_TASK DETAILS_: Restate word for word the lines beginning with the one that contains "This screenshot has width=1086, height=567." and ending at the bottom of the records below, both included.

_GIVEN DATA_:
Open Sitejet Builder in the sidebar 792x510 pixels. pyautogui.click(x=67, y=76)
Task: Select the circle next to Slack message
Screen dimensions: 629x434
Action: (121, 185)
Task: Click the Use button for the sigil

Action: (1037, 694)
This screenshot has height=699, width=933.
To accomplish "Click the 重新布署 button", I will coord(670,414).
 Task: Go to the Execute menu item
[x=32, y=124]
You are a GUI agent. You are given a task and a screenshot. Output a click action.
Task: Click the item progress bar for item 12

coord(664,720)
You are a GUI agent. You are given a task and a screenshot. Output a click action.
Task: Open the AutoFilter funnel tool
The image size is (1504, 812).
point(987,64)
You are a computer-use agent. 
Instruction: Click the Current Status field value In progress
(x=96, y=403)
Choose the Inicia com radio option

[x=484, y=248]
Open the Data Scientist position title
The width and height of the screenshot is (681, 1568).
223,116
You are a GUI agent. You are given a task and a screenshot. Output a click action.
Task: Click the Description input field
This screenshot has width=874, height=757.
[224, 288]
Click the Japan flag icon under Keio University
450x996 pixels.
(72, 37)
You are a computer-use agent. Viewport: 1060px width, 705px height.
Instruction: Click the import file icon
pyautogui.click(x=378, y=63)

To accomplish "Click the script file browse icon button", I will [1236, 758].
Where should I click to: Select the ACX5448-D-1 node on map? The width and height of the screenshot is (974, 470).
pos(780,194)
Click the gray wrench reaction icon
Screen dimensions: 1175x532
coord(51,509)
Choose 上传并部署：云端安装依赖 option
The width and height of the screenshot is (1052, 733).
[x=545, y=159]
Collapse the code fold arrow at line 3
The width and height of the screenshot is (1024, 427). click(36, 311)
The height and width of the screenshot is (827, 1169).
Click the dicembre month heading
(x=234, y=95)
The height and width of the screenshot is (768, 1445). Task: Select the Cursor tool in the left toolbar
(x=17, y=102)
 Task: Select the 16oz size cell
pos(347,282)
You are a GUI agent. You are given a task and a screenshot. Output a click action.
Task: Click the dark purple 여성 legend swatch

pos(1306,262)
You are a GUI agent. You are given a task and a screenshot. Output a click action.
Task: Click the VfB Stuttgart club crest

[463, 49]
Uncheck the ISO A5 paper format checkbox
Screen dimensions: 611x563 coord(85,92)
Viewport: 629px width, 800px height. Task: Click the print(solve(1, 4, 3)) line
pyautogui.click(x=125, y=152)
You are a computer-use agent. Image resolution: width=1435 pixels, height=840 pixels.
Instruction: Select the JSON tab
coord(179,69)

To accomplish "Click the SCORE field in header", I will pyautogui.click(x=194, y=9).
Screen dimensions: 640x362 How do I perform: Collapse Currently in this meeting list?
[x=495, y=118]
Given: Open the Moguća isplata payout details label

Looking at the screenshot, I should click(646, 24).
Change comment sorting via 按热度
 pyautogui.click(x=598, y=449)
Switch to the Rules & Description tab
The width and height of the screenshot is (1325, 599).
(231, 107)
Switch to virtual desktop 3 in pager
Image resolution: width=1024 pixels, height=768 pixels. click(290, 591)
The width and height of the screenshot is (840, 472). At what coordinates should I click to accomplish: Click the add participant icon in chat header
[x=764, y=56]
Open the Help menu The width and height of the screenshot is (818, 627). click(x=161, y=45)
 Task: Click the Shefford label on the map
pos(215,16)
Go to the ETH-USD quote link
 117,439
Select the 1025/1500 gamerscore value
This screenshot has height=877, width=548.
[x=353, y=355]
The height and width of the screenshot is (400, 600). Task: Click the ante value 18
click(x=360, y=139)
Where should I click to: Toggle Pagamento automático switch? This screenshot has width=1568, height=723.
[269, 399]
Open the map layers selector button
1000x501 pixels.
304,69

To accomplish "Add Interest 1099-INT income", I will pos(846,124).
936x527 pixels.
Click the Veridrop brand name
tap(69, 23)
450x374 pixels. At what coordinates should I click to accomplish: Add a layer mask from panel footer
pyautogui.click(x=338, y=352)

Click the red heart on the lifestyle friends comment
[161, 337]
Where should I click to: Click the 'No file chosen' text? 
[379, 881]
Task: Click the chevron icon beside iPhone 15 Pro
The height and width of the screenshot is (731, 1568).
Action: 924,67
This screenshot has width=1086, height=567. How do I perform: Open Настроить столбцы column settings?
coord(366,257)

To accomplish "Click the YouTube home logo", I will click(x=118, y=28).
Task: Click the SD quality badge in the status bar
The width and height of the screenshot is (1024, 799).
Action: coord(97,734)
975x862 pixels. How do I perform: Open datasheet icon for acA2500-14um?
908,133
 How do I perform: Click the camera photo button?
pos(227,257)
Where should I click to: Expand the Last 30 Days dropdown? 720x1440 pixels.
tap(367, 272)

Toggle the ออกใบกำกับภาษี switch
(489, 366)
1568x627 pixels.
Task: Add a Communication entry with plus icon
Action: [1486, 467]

_TASK OUTPUT_:
This screenshot has width=1086, height=567. How do I perform: Open Настроить столбцы column settings?
coord(366,257)

To accomplish "Click the YouTube home logo", I will click(x=118, y=28).
Task: Click the SD quality badge in the status bar
The width and height of the screenshot is (1024, 799).
Action: coord(97,734)
975x862 pixels. How do I perform: Open datasheet icon for acA2500-14um?
908,133
 How do I perform: Click the camera photo button?
pos(227,257)
Where should I click to: Expand the Last 30 Days dropdown? 720x1440 pixels.
tap(367, 272)

Toggle the ออกใบกำกับภาษี switch
(489, 366)
1568x627 pixels.
Task: Add a Communication entry with plus icon
Action: [1486, 467]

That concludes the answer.